Target: South Sudanese President Salva Kiir Mayardit
Goal: Enforce existing laws that prohibit child marriage, and enact substantive reform that will inhibit the further spread of these human rights violations
South Sudanese women are faced with a myriad of extreme hardships in their everyday lives: high rates of poverty, low levels of literacy, a large gender gap in education, and the highest maternal mortality rate in the world—an estimated 2,054 deaths per 100,000 births. But the prevalence of child marriage has only exacerbated the spread and problematic nature of the aforementioned human rights issues.
Unfortunately, child marriage has become all too common throughout the South Sudan region. According to the 2006 Sudan Household Survey, nearly half (48%) of all South Sudanese girls—aged fifteen to nineteen—are married. In many instances, child marriage is the only viable way for families to acquire the most basic of needs. Through the traditional practice of dowries—in which the groom transfers wealth to the bride’s family in the form of gifts—South Sudanese families are able to acquire much-needed capital that is essential for their survival. Families often protect their ‘investments’ by marrying their daughters off early, as to decrease chances of un-planned pregnancies or pre-marital sex. And for many of these girls, marriage offers the only real solution to a lifetime of poverty and malnourishment.
Child marriage presents long lasting physical and emotional challenges for thousands of South Sudanese women. Because they’re married at such a young age, these young girls do not have the opportunity to receive a basic education. As a result, these women are often unable to provide for themselves or their children. Younger women also face significantly greater health risks in pregnancy and childbirth than older women. As reproductive health studies have demonstrated, because of young girls’ smaller pelvises and immature bodies, they are often more prone to instances of life-threatening obstructed labor. Furthermore, child marriage inhibits mobility, the development of knowledge and skills, and the growth of social support networks. These peripheral results often lead to a lifetime’s worth of abuse and mistreatment.
Although provisions of South Sudan’s Transitional Constitution guarantee women and young girls the right to consent to marriage, it is often ignored and left unenforced. There are other laws like the aforementioned, but they too are simply gone unnoticed by government officials. Statutes in South Sudan’s penal code, for instance, criminalize “kidnapping or abducting a woman to compel her to get married”. Also, the 2008 Child Act guarantees protection to children who are under eighteen from forced marriage. Gaps in existing law, an unwillingness to enact more reform, and the ineptness of local bureaucracies and other government agencies have led to fundamental inaction.
South Sudan’s government must recognize the widespread and rampant human rights abuses that are crippling the lives of its women and children.

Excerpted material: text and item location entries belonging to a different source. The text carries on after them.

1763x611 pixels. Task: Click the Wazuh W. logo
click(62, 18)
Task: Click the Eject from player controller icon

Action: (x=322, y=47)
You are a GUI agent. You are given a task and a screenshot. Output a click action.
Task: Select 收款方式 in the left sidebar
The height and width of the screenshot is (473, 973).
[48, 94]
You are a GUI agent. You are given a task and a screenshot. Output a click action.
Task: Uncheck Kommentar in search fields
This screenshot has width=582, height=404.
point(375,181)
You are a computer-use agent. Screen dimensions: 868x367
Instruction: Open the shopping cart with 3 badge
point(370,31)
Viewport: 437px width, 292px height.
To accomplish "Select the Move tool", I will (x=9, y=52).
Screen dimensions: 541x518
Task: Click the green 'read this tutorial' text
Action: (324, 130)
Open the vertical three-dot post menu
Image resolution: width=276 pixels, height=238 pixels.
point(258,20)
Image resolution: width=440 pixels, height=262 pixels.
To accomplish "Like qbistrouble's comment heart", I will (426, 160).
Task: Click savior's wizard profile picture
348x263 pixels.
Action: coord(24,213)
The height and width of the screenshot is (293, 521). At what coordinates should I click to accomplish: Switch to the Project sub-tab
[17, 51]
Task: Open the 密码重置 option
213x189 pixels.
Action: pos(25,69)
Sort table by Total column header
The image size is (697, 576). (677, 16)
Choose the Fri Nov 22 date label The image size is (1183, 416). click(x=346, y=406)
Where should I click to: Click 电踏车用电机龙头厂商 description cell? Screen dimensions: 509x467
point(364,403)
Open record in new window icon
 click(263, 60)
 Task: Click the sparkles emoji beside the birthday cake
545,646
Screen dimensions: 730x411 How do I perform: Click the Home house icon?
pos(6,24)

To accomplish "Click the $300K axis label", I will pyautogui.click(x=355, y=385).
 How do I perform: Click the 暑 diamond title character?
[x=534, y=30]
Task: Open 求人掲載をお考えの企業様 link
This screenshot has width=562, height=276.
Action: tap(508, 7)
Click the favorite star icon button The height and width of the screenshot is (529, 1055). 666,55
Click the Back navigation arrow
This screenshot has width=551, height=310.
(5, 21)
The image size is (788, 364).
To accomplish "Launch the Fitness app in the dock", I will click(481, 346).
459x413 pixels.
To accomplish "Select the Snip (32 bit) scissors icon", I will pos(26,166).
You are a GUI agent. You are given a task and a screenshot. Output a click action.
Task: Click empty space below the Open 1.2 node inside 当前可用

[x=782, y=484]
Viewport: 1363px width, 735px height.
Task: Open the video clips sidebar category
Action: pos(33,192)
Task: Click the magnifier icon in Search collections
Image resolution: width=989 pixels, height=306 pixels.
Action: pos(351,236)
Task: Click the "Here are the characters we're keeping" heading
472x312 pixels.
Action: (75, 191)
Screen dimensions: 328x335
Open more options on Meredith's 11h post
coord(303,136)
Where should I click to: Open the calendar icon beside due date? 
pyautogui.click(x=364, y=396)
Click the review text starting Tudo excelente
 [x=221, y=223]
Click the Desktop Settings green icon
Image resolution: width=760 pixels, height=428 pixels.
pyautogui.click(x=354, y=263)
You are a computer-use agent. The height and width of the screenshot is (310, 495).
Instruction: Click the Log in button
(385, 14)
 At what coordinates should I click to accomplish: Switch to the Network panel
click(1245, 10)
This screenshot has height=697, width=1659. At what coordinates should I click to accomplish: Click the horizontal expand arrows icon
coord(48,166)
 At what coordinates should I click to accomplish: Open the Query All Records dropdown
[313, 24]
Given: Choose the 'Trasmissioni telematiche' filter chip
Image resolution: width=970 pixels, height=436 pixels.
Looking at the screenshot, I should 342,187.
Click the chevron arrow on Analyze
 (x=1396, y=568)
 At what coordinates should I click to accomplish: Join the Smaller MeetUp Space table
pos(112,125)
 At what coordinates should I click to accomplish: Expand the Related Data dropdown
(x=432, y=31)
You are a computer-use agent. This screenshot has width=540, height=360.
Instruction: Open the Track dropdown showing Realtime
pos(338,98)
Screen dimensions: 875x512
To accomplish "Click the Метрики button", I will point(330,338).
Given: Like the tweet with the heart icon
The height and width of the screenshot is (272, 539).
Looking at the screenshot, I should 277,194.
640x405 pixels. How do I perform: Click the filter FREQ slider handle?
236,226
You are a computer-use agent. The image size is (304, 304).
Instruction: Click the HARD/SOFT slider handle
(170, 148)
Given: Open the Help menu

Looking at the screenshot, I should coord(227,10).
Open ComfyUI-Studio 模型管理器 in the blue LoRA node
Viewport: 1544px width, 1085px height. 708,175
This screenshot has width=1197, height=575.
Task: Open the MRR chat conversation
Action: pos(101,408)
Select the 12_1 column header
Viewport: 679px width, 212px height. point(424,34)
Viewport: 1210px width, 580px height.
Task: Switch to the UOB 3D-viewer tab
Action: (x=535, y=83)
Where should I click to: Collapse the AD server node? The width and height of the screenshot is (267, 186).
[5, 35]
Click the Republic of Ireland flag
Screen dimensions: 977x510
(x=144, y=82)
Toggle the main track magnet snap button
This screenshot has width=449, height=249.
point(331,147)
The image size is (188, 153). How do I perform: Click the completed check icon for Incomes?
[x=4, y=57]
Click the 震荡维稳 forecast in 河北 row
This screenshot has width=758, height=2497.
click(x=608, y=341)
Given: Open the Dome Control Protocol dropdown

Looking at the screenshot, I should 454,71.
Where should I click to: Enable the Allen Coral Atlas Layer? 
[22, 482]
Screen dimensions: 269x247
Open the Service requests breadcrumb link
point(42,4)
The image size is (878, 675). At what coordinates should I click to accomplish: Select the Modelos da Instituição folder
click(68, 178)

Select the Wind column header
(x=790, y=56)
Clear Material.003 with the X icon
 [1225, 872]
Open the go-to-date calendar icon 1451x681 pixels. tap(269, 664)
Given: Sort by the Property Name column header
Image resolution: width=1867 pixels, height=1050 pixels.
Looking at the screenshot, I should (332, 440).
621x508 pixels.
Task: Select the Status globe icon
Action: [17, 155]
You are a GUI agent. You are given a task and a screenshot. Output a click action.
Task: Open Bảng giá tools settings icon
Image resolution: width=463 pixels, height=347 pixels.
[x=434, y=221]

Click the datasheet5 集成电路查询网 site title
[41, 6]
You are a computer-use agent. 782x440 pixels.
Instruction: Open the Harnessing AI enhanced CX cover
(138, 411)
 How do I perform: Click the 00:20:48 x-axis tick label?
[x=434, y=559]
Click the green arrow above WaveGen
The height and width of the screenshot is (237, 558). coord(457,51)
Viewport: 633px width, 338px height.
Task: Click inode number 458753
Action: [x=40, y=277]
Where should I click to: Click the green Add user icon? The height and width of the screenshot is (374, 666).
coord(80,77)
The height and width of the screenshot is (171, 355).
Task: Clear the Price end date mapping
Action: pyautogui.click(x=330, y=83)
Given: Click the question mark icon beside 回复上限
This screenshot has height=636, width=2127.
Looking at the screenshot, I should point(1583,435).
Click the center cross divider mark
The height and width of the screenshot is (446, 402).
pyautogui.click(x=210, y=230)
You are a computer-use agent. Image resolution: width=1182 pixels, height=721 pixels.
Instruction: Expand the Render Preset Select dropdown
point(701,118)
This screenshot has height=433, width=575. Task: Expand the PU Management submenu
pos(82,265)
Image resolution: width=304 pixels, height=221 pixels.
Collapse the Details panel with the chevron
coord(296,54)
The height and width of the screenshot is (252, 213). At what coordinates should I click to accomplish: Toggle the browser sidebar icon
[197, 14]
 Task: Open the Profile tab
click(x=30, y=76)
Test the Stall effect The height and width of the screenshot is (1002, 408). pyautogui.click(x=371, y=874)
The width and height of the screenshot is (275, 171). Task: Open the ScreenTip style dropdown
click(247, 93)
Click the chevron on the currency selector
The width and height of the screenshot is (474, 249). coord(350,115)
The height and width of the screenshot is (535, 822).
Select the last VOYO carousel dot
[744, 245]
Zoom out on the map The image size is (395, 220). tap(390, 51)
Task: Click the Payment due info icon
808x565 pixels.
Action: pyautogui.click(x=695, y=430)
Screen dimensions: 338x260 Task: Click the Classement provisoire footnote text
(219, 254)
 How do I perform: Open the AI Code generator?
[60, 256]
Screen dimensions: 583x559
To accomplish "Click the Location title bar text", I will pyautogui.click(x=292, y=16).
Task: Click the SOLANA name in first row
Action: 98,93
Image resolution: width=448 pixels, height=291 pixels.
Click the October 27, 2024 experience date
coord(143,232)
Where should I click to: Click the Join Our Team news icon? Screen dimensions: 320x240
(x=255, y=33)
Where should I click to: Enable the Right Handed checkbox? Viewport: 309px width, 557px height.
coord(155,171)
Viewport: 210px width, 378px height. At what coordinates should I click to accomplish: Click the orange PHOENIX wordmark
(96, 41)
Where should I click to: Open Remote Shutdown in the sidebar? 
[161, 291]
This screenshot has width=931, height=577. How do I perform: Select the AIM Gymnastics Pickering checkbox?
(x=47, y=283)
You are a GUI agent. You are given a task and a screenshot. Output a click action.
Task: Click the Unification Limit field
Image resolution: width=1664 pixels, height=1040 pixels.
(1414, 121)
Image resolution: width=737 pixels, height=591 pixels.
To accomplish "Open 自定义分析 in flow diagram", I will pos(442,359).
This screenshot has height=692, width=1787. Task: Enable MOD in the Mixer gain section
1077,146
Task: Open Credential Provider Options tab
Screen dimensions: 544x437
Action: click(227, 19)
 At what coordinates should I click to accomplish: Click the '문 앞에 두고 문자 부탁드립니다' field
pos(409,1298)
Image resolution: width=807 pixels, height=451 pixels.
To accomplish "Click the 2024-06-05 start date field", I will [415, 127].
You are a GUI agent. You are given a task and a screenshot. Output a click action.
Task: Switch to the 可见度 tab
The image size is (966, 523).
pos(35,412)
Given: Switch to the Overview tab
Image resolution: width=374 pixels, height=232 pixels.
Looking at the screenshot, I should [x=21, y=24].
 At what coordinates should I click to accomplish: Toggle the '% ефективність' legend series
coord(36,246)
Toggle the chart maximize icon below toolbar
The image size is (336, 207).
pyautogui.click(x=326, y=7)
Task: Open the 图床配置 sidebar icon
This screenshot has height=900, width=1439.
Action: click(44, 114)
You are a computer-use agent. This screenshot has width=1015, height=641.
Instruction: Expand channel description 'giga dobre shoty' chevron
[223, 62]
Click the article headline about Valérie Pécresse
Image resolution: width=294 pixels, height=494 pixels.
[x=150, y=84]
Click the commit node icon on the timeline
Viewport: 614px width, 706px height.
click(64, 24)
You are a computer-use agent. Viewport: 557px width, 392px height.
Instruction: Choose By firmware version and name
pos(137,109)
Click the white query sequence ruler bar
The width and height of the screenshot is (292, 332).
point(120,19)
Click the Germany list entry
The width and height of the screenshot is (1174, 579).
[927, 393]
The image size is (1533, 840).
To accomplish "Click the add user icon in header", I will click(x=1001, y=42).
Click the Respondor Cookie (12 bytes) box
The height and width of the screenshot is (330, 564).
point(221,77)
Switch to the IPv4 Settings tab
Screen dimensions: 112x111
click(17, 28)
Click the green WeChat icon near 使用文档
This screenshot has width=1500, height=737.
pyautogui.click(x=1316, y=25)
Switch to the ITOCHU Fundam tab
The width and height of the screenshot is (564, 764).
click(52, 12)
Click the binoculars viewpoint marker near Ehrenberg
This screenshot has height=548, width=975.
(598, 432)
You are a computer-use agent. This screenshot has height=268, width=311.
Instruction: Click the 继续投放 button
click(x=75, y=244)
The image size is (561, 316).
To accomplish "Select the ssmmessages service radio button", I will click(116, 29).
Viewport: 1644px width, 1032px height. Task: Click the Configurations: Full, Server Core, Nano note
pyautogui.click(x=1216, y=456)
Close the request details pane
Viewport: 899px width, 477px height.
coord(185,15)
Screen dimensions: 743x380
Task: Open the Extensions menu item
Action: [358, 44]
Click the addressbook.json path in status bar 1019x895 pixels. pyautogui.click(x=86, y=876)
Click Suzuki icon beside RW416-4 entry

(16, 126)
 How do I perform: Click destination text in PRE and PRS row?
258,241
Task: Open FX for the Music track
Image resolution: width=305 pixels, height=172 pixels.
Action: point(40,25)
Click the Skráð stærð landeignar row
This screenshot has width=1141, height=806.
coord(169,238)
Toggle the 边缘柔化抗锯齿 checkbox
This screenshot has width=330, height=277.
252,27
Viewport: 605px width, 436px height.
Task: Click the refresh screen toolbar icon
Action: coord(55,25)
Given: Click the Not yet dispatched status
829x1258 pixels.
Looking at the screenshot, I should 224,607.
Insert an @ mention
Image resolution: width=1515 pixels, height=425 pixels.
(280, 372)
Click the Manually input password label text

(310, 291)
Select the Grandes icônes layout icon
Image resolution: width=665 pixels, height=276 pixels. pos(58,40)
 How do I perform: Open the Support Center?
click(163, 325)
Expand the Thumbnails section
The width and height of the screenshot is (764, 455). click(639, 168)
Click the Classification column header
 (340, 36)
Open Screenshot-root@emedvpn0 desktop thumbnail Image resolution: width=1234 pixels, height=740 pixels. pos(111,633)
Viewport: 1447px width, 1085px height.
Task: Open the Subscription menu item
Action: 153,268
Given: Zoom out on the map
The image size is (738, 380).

There must be enforcement of existing law, a willingness to enact substantive reform, and recognition of the gravity of this horrific problem.
Dear Salva Kiir Mayardit,
I’m writing you today to express concern over the widespread and rampant instances of child marriage occurring throughout South Sudan.
It is estimated that nearly half of all South Sudanese girls aged fifteen to nineteen are married. Many young girls are taken against their will and kidnapped by their would-be husbands. They are consequently deprived of an adequate education, a social support system, and the ability to provide a more meaningful life for both themselves and their children.
Although there are laws in your country—like the 2008 Child Act, for instance—that guarantee fundamental human rights to South Sudanese women and children, these laws are largely left unenforced and ignored. South Sudan must address gaps in laws prohibiting child marriage, step up enforcement of existing laws, and seek further reform.
Please stop the torment and abuse of young South Sudanese girls. These human rights abuses must come to an end.